Enabling Digital Lexicography through Standardisation

black and brown case

Summary of the Impact

Developed through research led by John McCrae at the University of Galway, OntoLex and DMLex are two standardization efforts, which have transformed the way linguistic data is structured and shared. Before these standards, dictionary data was stored in many incompatible ways, making it hard for different tools and researchers to interoperate and work together. These standards now enable dictionaries and language technologies to seamlessly share data. These standards offer common ways to organize, connect and use language data across different systems. Together, they support modern applications from AI to digital humanities helping researchers create and share language resources.

Research Description

This research describes two closely related initiatives. OntoLex-Lemon was first released on the 10th May 2016 and we describe the extensions that have further developed this model as well as the work we have done to support the adoption of this work. This includes the Lexicography module (released 17th September 2019), the Frequency, Attestation and Corpus Information (FrAC) module (since 2019, currently under public review) and the Morph(ology) module (since 2018, now preparing for public review). This work has been carried out by the Ontology-Lexica Community Group, co-chaired by Dr John P. McCrae at the University of Galway. Secondly, we describe the DMLex (Data Model for Lexicography) model that was developed by the OASIS Lexicographic Infrastructure Data Model and API (LEXIDMA) TC (of which Dr John P. McCrae is a member) and was released as a standard in 2025. The DMLex model is a high-level template for representing dictionary data using common digital formats like XML, JSON, and RDF.
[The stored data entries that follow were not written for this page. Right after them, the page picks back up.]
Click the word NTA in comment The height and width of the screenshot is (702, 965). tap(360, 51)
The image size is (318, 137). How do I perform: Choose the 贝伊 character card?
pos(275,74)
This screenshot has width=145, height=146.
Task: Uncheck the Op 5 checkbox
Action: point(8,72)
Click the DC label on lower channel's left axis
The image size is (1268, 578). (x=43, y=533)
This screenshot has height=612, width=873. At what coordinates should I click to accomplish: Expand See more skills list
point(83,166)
Before the development of OntoLex and DMLex, the field of lexicography faced significant inefficiencies due to fragmented data sharing and a lack of standardized frameworks. Traditional lexicographic methods relied on disparate, often proprietary formats, which hindered interoperability and made it difficult to integrate dictionary data with web technologies or computational tools. In particular, manual reformatting of between different data structures or differences in the modelling would require substantial effort to develop format converters or manually adapt resources.
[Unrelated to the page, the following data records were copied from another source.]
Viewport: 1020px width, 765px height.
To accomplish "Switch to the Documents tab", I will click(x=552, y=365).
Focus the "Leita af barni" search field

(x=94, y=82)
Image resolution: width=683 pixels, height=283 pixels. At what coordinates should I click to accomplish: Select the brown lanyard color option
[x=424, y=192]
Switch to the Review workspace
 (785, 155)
The OntoLex-Lemon Leixcography Module

This module represents a critical advance in linking traditional lexicography with the web, addressing a longstanding challenge: the need for interoperable models for dictionaries compatible with web technologies replacing fragmented early effort.

For example, projects like the Oxford Global Languages ontology and the KDictionaries Global Series employed disparate solutions for defining dictionary entries, leading to inconsistencies in interoperability. This model developed through collaborative efforts a unified structure for dictionary data.

The FrAC Module

This module extended the OntoLex-Lemon model designed to link lexical resources with corpora and other collections of linguistic primary data. This module expands the application domains to support tasks in natural language processing (NLP), AI, and human language technology.

The Morph Module

This module further expands the OntoLex-Lemon framework by introducing comprehensive mechanisms for encoding and processing grammatical changes in the forms of words (morphology).

Cultural Impact

The OntoLex model has been widely adopted by developers of lexicographic resources and has created a wide impact through its adoption. Wikidata, a resource developed by MediaWiki with over 23k active editors and 24 billion monthly page views that contributes structured data to Wikipedia, has incorporated key principles of the OntoLex-Lemon model into its WikibaseLexeme data model, enabling a structured and interoperable approach to represent lexical information. While maintaining its commitment to simplicity and collaborative editing, WikibaseLexeme aligns with OntoLex to support advanced linguistic data modelling while ensuring accessibility for a diverse community of users. Similarly, OntoLex has been adopted by DBnary, a multilingual lexical dataset extracted from various Wiktionary language editions, developed by the GETALP team at the Laboratoire d’Informatique de Grenoble, which provides a standardized and interoperable resource for multilingual language processing. BabelNet, which covers 23 million entries in over 600 languages and has been cited over 1900 times, uses the OntoLex-Lemon model to make its vast multilingual lexicographic and encyclopedic knowledge machine-readable, enabling seamless integration with the web. Finally, the Global Wordnet Association (GWA) has adopted OntoLex as the basis for its interchange format as part of its Collaborative Interlingual Index (CILI) and has been adopted by projects such as Open English WordNet (>500 stars on GitHub), Open Dutch WordNet and DanNet.

Technological Impact

OntoLex has directly benefited researchers in the humanities by supporting their adoption of digital methods. For example, the LiLa project, at the Universita Cattolica del Sacro Cuore, integrates Latin linguistic resources with external datasets by adopting the OntoLex-Lemon vocabulary to describe lexical resources and link them. According to their testimonial -

“From the very inception of the LiLa project, we regarded the use of OntoLex-Lemon as indispensable, given its status as the state-of-the-art module for lexical knowledge representation.”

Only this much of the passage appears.